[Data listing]
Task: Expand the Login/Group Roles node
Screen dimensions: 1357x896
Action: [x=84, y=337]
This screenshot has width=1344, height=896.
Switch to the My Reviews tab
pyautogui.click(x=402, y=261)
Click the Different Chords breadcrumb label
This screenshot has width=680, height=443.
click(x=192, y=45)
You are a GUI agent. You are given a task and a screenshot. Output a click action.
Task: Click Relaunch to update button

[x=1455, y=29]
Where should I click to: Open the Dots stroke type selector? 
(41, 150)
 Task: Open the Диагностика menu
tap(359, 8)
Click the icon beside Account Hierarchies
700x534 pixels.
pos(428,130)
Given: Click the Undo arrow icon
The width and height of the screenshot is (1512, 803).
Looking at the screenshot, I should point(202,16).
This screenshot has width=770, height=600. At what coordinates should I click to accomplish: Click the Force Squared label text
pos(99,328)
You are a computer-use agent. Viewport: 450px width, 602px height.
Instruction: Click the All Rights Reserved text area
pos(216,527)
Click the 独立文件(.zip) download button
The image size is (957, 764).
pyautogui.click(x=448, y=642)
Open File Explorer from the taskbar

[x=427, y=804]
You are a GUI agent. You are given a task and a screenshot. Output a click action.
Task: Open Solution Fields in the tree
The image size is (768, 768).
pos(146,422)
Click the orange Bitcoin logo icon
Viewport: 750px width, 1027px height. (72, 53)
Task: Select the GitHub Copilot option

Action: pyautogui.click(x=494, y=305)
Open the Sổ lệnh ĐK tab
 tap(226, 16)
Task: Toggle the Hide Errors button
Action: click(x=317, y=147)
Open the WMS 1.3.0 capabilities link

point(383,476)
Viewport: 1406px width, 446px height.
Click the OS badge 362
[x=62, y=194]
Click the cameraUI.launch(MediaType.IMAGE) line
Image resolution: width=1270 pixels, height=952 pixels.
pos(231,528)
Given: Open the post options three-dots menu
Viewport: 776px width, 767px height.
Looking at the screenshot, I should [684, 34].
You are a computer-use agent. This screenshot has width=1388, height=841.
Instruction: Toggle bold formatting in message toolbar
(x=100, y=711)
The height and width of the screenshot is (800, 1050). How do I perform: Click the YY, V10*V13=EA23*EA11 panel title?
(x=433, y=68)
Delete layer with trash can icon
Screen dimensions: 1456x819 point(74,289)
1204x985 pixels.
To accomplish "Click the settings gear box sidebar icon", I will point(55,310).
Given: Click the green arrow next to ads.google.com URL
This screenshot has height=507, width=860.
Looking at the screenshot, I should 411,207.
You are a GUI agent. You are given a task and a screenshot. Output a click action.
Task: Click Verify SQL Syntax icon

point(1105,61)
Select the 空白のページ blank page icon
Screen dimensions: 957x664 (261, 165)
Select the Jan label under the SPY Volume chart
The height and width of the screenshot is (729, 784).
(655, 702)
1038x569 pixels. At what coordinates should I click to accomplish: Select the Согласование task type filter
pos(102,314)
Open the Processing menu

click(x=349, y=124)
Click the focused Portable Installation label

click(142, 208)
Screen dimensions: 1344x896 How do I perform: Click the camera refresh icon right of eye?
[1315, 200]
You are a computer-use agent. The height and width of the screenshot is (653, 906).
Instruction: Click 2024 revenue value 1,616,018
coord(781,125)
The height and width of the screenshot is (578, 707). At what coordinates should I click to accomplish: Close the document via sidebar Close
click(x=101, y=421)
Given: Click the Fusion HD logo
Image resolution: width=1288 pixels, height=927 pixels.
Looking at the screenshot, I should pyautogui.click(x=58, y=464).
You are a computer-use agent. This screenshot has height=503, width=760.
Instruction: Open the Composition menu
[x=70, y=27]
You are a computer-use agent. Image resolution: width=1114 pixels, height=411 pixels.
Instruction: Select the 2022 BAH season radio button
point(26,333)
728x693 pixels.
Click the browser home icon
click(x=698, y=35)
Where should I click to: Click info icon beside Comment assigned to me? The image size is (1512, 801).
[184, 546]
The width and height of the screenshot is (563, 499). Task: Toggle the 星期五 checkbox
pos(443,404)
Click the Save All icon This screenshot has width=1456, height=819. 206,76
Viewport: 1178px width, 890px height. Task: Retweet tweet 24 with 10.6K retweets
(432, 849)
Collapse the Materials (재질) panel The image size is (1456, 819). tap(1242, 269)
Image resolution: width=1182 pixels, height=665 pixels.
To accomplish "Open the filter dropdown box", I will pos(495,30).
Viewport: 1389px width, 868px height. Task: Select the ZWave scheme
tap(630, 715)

Problem description: Could you update the part of the listing that opens with the line containing "Given: Open the post options three-dots menu" and closes with the line containing "click(x=101, y=421)" by replacing "Instruction" with "Command" and changing nothing else, then give back only those lines?

Result for this task:
Given: Open the post options three-dots menu
Viewport: 776px width, 767px height.
Looking at the screenshot, I should [684, 34].
You are a computer-use agent. This screenshot has width=1388, height=841.
Command: Toggle bold formatting in message toolbar
(x=100, y=711)
The height and width of the screenshot is (800, 1050). How do I perform: Click the YY, V10*V13=EA23*EA11 panel title?
(x=433, y=68)
Delete layer with trash can icon
Screen dimensions: 1456x819 point(74,289)
1204x985 pixels.
To accomplish "Click the settings gear box sidebar icon", I will point(55,310).
Given: Click the green arrow next to ads.google.com URL
This screenshot has height=507, width=860.
Looking at the screenshot, I should 411,207.
You are a GUI agent. You are given a task and a screenshot. Output a click action.
Task: Click Verify SQL Syntax icon

point(1105,61)
Select the 空白のページ blank page icon
Screen dimensions: 957x664 (261, 165)
Select the Jan label under the SPY Volume chart
The height and width of the screenshot is (729, 784).
(655, 702)
1038x569 pixels. At what coordinates should I click to accomplish: Select the Согласование task type filter
pos(102,314)
Open the Processing menu

click(x=349, y=124)
Click the focused Portable Installation label

click(142, 208)
Screen dimensions: 1344x896 How do I perform: Click the camera refresh icon right of eye?
[1315, 200]
You are a computer-use agent. The height and width of the screenshot is (653, 906).
Command: Click 2024 revenue value 1,616,018
coord(781,125)
The height and width of the screenshot is (578, 707). At what coordinates should I click to accomplish: Close the document via sidebar Close
click(x=101, y=421)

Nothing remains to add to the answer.